The NFHS-6 dropped anaemia measurement because the capillary sampling method is unreliable. The Diet and Biomarker Study in India (DABS-I) is piloting venous sampling at scale. The Ministry of Health needs to mandate that DABS-I methodology becomes the national standard, disaggregated by cause, before the next programme cycle begins. It must invest in venous-sampling that produces a reliable district-level map of both anaemia prevalence and its underlying causes. 

Girls’ education, delayed marriage, equitable food distribution within households – these are not soft goals. They are demonstrably among the most powerful predictors of haemoglobin improvement. India already runs the Beti Bachao Beti Padhao scheme, the POSHAN Abhiyaan, the SABLA programme and the Pradhan Mantri Matru Vandana Yojana for maternal nutrition. None of these programmes currently report haemoglobin outcomes as a performance indicator. The Ministry of Women and Child Development measures the outcomes of these programmes on enrolment, coverage, and attendance. The misalignment is precise. Fixing this requires POSHAN Abhiyaan’s dashboard to include haemoglobin as a tier-one outcome indicator, which would immediately change what district officials measure, report, and prioritise.


Conclusion and Call to Action

India’s anaemia crisis is not primarily a scientific mystery – the science is largely understood.  What persists instead is a policy framing problem: the tendency to treat anaemia as a logistical challenge of tablet distribution rather than as a complex, multi-causal condition requiring coordinated action across nutrition, sanitation, genetic screening, and social equity. The system produces exactly what its incentives are designed to produce: high distribution numbers and stagnant haemoglobin levels.

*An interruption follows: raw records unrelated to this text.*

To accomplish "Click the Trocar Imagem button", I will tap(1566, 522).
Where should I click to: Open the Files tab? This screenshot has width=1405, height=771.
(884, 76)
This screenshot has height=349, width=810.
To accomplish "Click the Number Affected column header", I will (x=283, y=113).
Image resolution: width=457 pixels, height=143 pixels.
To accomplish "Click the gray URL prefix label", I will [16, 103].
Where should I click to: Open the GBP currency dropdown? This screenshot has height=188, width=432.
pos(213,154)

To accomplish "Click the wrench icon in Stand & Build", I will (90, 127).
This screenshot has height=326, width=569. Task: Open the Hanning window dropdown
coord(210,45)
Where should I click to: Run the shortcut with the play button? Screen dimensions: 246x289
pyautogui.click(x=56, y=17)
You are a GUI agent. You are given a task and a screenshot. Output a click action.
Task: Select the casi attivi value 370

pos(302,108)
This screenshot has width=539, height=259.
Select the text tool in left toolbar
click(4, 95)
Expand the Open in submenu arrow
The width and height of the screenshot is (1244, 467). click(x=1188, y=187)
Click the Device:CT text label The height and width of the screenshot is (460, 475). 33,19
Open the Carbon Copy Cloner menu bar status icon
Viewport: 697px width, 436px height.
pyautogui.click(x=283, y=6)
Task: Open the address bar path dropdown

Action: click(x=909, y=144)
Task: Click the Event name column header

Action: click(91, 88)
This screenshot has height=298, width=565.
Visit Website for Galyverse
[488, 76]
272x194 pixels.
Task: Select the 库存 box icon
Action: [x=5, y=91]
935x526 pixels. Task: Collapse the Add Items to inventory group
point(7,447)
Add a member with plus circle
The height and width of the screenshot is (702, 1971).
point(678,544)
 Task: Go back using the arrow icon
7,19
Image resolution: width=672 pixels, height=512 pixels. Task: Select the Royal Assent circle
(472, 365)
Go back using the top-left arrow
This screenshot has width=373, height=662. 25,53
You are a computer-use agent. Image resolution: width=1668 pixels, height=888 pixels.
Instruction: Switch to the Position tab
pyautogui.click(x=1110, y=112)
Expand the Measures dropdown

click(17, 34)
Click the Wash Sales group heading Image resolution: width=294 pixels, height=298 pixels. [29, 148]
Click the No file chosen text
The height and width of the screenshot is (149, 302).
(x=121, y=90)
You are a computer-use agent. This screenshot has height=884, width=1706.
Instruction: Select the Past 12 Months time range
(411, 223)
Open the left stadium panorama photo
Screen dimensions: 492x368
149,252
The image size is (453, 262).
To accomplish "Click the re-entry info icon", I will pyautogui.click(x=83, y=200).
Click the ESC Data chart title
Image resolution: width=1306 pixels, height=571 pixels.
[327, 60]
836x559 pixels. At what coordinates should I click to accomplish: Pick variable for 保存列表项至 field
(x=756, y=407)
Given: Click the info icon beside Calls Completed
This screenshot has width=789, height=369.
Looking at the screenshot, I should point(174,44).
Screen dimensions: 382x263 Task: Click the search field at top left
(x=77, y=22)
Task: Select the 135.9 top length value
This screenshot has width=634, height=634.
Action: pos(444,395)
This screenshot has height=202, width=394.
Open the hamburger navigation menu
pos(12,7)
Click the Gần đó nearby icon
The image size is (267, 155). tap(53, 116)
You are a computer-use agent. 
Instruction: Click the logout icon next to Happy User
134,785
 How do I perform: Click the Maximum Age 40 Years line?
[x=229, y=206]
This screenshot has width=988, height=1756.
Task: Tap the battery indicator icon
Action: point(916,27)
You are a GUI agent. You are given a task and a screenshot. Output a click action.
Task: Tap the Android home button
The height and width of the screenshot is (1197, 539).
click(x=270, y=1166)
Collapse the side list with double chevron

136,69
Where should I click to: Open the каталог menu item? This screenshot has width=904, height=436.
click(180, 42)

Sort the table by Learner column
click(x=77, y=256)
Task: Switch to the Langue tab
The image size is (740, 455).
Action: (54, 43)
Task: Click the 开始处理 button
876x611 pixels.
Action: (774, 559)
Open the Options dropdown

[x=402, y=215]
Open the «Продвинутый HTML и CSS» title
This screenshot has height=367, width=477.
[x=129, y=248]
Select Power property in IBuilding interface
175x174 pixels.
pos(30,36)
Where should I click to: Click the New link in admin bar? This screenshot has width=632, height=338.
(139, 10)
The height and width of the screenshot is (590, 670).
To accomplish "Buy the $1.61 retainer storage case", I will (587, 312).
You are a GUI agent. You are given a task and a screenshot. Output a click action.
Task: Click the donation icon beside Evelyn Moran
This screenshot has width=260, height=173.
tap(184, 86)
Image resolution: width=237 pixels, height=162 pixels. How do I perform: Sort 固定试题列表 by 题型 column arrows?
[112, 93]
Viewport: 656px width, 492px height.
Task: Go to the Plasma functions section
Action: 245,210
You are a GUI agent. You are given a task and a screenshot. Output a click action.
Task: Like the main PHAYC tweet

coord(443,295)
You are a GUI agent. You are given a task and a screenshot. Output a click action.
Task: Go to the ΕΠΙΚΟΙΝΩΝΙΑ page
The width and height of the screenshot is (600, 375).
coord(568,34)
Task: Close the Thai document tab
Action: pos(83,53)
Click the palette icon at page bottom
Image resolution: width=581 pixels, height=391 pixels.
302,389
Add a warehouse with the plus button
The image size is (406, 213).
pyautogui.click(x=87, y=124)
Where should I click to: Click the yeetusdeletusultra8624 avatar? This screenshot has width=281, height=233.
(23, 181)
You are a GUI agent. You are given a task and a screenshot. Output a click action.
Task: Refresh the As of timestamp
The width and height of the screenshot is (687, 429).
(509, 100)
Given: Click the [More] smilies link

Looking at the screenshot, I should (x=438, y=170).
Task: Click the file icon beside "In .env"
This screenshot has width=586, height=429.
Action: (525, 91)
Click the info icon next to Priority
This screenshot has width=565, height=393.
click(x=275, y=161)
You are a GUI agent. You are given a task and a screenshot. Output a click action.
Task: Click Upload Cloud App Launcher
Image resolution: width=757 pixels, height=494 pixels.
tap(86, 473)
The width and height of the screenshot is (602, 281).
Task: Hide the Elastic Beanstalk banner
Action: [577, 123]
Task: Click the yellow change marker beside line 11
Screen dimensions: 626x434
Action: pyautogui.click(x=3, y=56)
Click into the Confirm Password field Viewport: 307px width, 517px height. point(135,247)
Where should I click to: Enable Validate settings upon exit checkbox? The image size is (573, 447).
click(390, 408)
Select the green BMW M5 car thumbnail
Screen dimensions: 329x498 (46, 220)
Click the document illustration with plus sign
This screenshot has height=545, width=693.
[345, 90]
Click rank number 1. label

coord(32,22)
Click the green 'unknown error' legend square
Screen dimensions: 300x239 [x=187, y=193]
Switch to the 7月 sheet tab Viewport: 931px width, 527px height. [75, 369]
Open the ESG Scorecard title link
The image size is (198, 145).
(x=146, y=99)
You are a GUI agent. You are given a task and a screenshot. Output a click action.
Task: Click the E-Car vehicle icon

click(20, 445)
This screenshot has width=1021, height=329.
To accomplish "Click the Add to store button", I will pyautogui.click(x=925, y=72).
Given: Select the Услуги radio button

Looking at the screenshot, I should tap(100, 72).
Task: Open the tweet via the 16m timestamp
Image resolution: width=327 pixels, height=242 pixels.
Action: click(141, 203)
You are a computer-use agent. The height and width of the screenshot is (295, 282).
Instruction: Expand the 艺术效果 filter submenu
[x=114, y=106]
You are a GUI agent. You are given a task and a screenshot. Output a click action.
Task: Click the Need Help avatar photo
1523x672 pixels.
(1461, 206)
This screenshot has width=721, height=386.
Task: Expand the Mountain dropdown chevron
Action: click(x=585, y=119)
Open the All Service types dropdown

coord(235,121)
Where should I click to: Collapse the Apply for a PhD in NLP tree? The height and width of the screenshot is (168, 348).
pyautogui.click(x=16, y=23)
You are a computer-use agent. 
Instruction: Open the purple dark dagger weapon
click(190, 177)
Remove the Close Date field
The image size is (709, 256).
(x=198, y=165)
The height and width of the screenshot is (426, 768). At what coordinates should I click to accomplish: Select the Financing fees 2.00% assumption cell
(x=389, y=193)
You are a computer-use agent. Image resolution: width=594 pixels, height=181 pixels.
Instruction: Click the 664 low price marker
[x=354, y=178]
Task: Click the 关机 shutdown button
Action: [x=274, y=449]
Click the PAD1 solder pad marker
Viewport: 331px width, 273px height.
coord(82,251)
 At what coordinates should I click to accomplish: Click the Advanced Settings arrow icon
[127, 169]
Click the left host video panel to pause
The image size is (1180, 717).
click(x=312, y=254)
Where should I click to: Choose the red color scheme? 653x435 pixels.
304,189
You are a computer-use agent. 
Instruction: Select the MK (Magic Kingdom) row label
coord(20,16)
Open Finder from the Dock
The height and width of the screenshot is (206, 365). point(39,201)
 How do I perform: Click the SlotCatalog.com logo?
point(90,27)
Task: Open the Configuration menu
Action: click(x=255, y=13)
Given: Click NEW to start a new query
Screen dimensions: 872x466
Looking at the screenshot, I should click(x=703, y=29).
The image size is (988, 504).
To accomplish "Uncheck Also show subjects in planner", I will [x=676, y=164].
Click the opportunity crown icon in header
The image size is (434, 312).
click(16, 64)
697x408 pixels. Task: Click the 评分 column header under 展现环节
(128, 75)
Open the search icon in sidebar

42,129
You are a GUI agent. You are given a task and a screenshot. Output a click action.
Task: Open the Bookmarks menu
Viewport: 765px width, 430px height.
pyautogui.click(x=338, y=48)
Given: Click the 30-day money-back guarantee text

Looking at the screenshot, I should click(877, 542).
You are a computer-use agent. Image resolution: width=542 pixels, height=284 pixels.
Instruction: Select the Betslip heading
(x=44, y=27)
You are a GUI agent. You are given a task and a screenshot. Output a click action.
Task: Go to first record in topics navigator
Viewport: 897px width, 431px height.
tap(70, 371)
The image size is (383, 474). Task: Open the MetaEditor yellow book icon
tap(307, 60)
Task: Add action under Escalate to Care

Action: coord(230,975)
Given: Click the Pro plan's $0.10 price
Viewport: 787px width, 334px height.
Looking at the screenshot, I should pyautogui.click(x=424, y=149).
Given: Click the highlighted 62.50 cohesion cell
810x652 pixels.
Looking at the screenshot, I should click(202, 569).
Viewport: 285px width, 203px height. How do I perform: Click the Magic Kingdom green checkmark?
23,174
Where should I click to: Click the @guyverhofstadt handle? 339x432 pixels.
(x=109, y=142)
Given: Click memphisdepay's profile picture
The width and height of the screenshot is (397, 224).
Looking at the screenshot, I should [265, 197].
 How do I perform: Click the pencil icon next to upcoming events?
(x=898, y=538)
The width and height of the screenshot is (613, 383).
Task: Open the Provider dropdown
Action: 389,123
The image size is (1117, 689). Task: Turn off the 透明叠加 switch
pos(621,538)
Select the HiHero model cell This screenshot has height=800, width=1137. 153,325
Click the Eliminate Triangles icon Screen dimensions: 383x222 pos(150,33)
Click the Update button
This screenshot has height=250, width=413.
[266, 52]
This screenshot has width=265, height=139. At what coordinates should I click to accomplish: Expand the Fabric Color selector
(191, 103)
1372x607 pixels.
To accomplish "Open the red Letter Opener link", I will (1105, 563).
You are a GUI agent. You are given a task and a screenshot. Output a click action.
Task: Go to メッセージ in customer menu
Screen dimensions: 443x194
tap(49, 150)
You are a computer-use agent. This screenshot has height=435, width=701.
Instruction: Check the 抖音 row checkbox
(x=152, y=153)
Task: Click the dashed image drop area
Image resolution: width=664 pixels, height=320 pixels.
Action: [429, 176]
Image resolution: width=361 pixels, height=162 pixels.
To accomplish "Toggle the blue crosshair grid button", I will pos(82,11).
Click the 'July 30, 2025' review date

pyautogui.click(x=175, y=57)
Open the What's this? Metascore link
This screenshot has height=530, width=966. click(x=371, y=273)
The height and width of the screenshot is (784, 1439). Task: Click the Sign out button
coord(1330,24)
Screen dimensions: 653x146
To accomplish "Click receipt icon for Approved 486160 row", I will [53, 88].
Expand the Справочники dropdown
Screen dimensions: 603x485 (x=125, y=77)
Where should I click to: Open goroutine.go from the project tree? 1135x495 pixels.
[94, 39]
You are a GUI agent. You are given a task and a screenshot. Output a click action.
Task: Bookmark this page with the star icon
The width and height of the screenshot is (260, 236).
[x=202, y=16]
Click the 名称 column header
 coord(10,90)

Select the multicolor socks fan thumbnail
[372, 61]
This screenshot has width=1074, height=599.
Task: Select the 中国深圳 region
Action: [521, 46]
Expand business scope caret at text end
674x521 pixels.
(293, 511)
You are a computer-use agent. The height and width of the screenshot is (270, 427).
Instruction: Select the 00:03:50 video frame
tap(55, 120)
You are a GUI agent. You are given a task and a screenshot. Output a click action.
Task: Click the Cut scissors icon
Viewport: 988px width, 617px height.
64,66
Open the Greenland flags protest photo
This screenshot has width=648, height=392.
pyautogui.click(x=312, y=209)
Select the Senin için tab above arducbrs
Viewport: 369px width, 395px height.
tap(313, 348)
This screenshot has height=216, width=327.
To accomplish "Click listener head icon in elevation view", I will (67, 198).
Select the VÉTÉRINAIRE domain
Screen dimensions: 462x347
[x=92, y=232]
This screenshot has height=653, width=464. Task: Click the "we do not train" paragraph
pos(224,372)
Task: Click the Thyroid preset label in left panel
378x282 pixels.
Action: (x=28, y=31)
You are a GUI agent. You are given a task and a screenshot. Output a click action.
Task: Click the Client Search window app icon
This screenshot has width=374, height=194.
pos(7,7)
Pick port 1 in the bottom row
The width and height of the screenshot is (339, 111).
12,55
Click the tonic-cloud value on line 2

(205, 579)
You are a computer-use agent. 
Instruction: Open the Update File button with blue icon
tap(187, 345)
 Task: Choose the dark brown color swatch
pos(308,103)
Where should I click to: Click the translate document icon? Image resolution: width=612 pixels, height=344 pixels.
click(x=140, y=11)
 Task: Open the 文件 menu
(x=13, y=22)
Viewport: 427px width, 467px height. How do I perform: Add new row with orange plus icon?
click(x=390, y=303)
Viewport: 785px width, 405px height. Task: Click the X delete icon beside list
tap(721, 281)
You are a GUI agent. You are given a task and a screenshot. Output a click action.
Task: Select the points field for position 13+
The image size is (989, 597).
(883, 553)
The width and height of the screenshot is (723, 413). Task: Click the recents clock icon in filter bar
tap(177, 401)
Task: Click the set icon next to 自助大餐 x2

This is why the six reasons outlined are not six separate failures but six symptoms of the same underlying condition – a governance architecture that has never been required to own anaemia as an outcome, only as an activity. The misdiagnosis persists because diagnosis is not measured. The worm-sanitation loop continues because two ministries are not jointly accountable for breaking it. The genetic burden goes unscreened because tribal communities have the least political voice in budget allocation decisions. The social determinants go unaddressed because the ministry responsible for women and girls is measured on attendance registers, not haemoglobin levels.

On a diagnostic front, the immediate priority should be piloting venous-sampling surveys in the ten highest-burden districts, using the DABS-I methodology, before scaling nationally. A shift in approach to not repeat the same mistake of designing programmes for an idealised system rather start where the burden is greatest, build the evidence base before expanding it on a national scale. Beyond diagnostics, the targets are clear: an aim to halve anaemia in women and children by 2030 with annual district-level benchmarks and joint accountability, mandatory reporting of haemoglobin outcomes in programs like POSHAN Abhiyaan and education schemes and tying deworming success to ODF status.The lesson to carry forward then is not a programme design to replicate. It is an approach:  measure correctly, treat precisely, and invest beyond health. With urgent political will and institutional redesign, India can finally turn the tide on anaemia.